→ RECORDS SHOWN
=== Begin Enclosure ===
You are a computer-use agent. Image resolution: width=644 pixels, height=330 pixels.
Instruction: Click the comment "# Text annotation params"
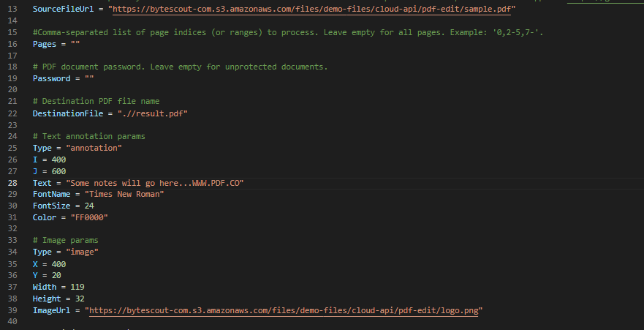coord(89,136)
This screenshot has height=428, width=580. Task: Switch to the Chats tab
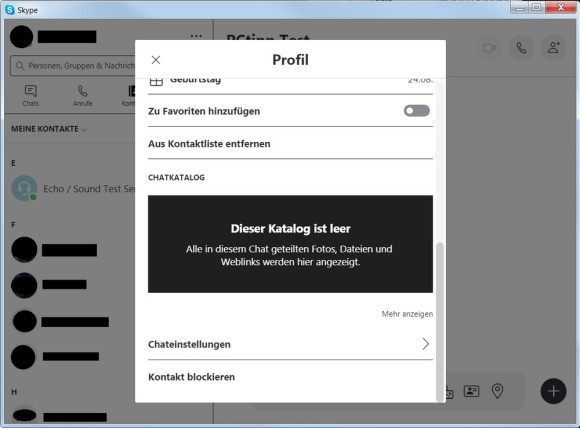(30, 96)
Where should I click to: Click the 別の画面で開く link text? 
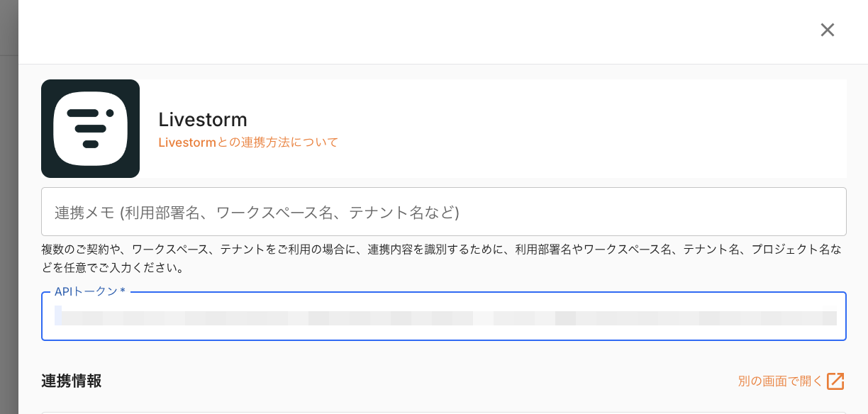coord(779,381)
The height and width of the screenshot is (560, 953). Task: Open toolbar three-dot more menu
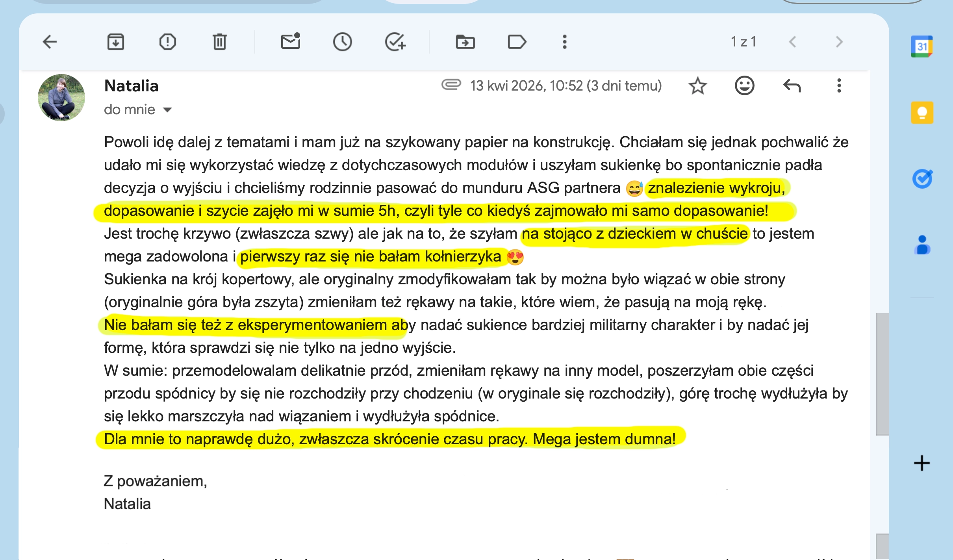click(565, 42)
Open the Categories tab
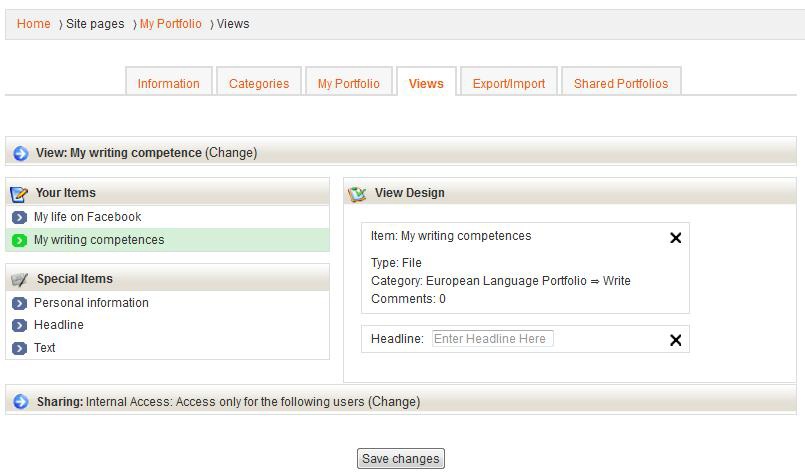 tap(259, 84)
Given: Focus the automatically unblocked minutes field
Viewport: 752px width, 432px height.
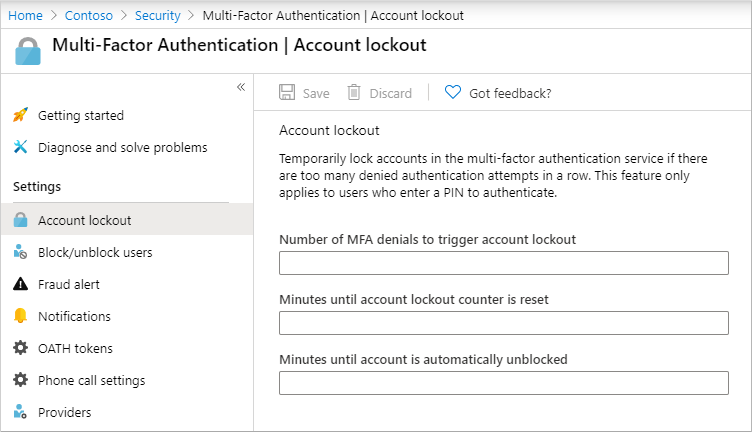Looking at the screenshot, I should tap(504, 383).
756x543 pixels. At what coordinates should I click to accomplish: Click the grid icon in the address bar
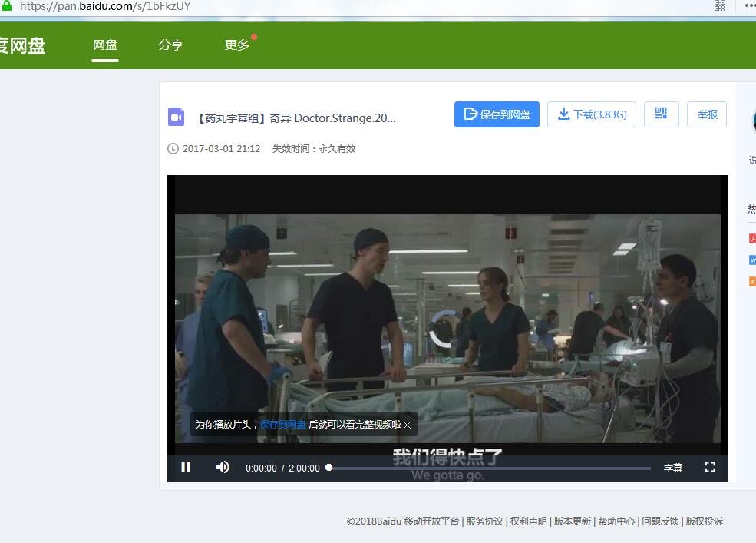click(720, 6)
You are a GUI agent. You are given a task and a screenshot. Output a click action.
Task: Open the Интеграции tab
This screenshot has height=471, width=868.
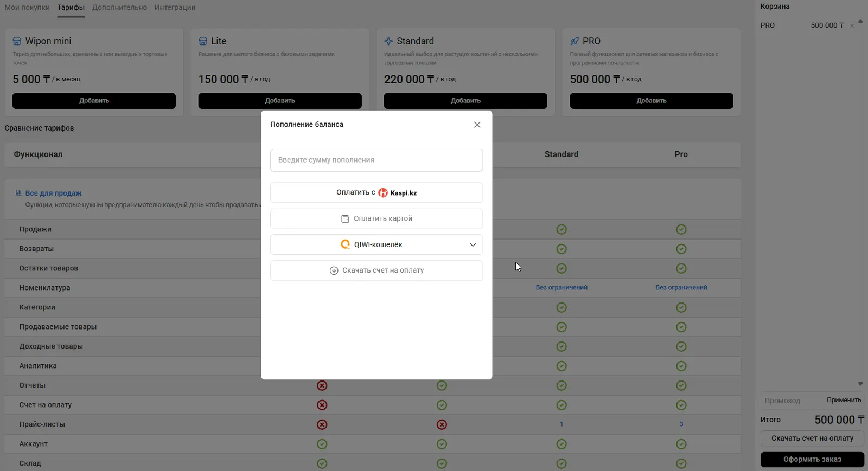175,8
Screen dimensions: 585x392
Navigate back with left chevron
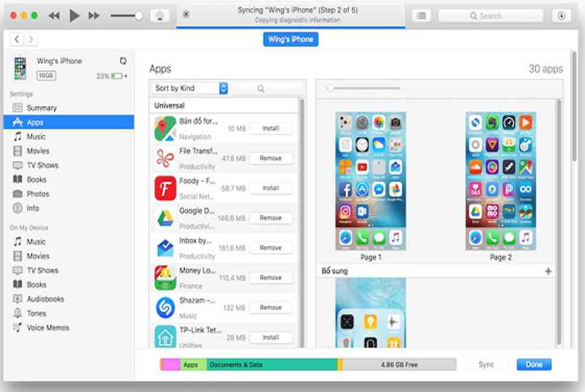(18, 40)
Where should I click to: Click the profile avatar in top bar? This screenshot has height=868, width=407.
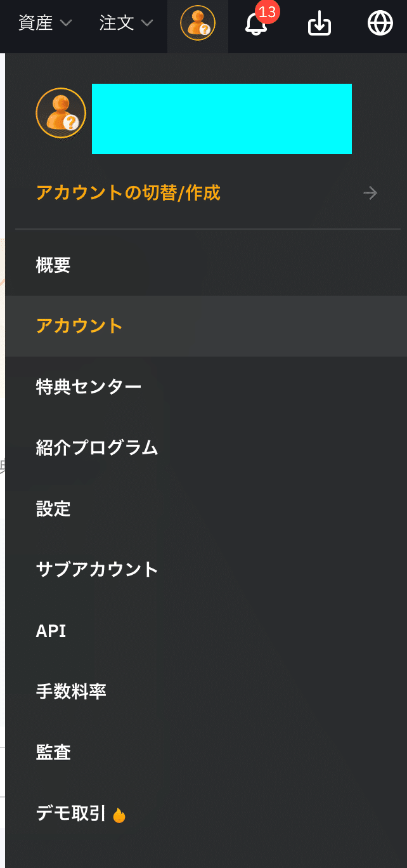click(198, 25)
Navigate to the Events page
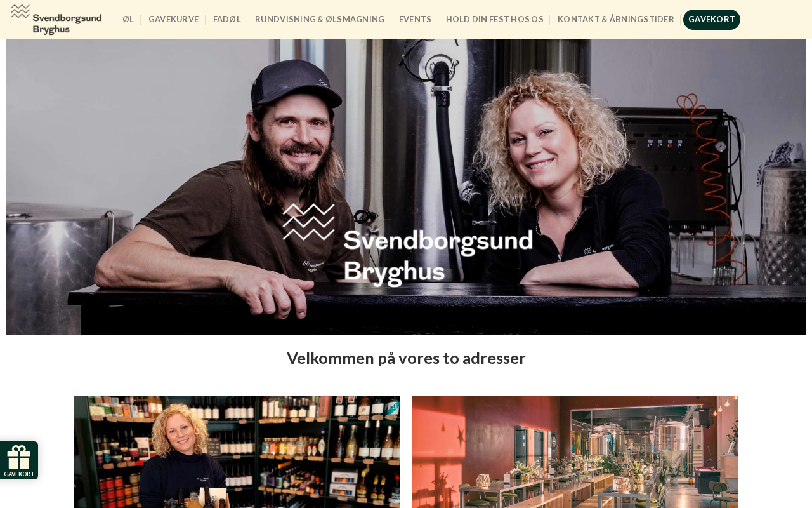The height and width of the screenshot is (508, 812). (415, 20)
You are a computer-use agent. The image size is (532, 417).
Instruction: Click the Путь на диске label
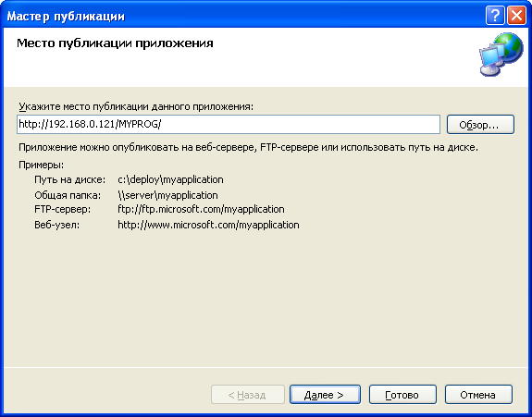(70, 179)
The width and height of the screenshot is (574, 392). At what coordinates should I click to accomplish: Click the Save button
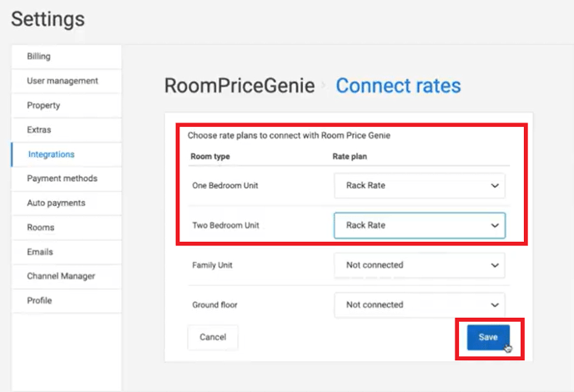(488, 337)
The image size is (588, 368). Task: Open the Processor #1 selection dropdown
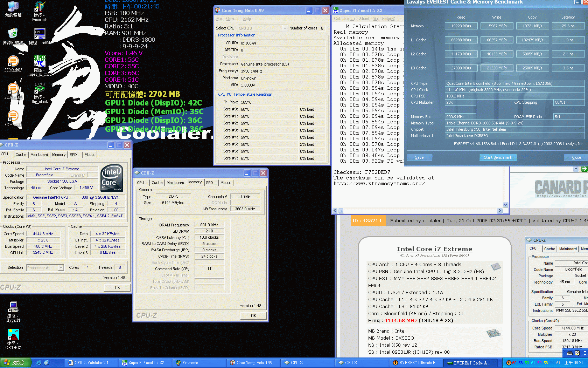(x=61, y=268)
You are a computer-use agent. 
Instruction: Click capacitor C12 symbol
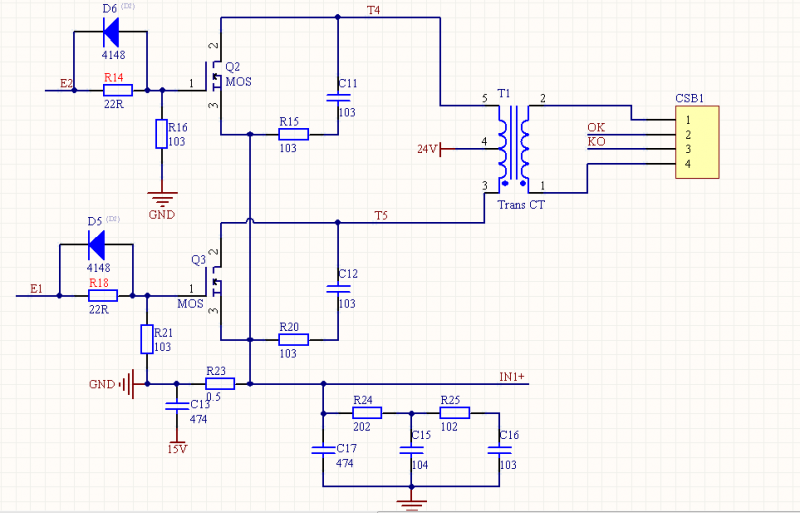point(339,288)

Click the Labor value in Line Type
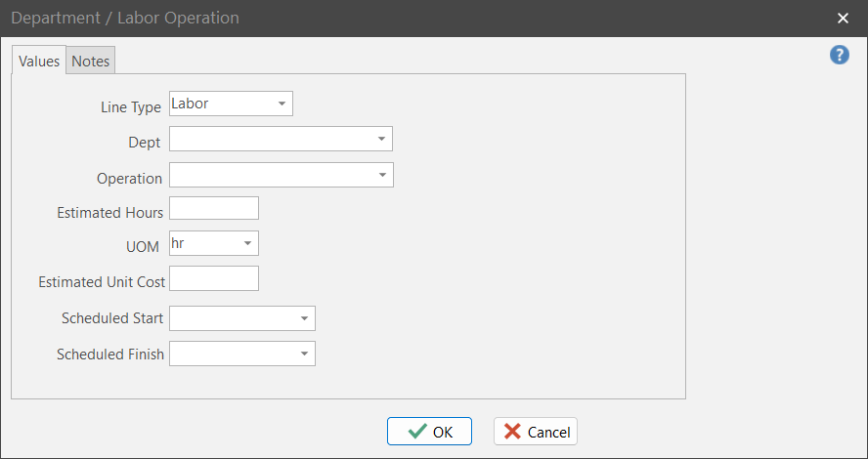pyautogui.click(x=191, y=104)
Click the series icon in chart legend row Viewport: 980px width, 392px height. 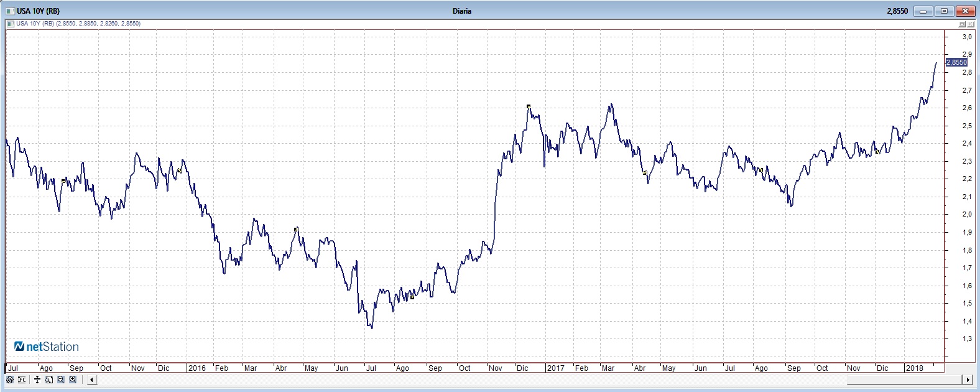pyautogui.click(x=11, y=24)
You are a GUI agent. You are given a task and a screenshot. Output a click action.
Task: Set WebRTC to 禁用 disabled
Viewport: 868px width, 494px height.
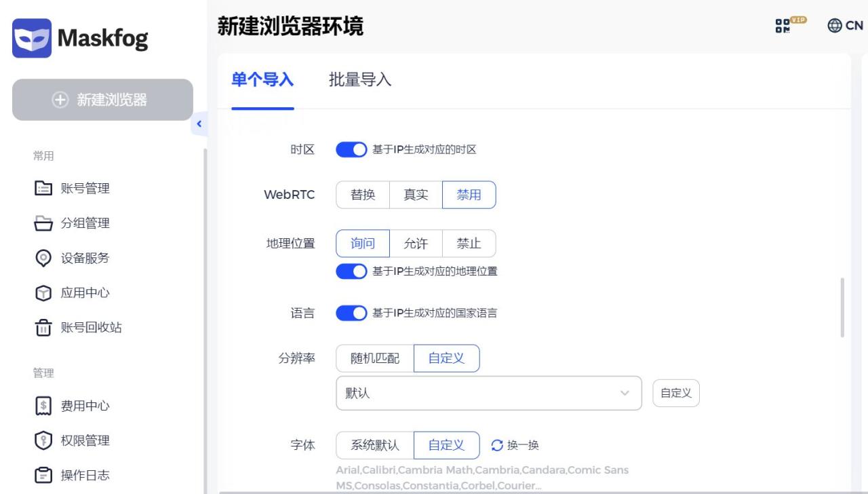pos(469,195)
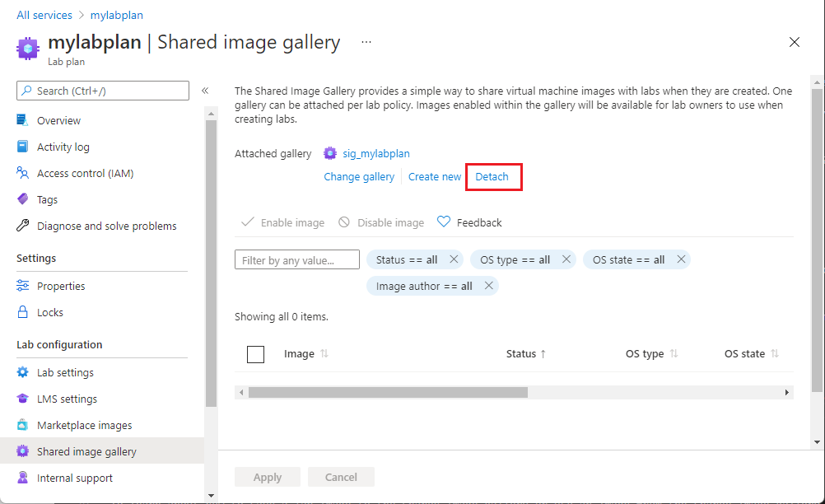
Task: Open Access control (IAM) icon
Action: click(x=23, y=173)
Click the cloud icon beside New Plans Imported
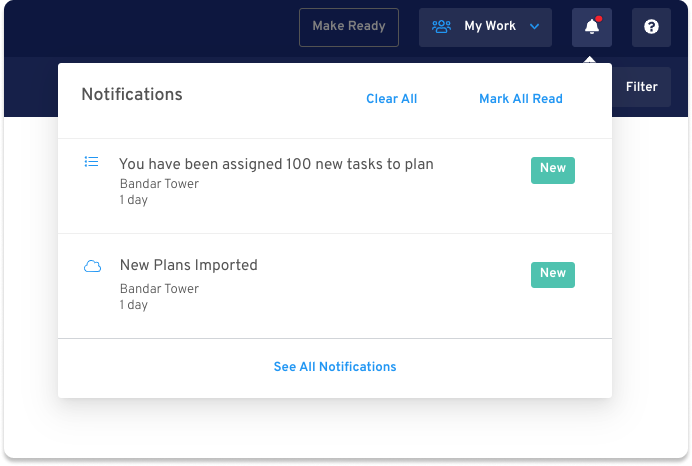 (x=92, y=266)
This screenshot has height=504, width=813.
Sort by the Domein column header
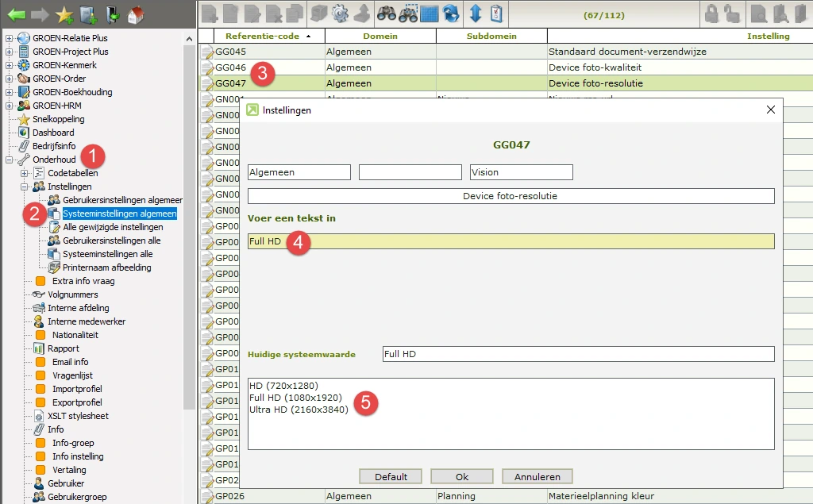(380, 36)
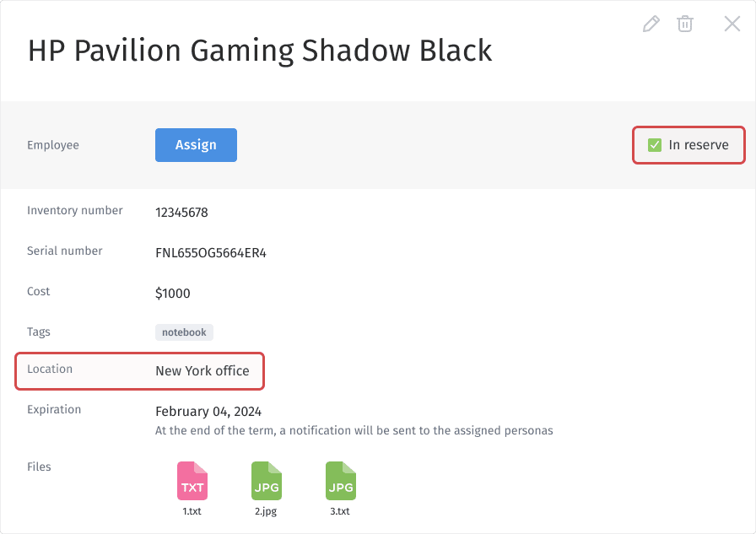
=== End Enclosure ===
→ EXERCISE GOAL
Pick out the lines above containing the word "computer", then copy them.

→ TASK SOLUTION
You are a computer-use agent. Image resolution: width=644 pixels, height=330 pixels.
You are a computer-use agent. The image size is (532, 417).
You are a computer-use agent. 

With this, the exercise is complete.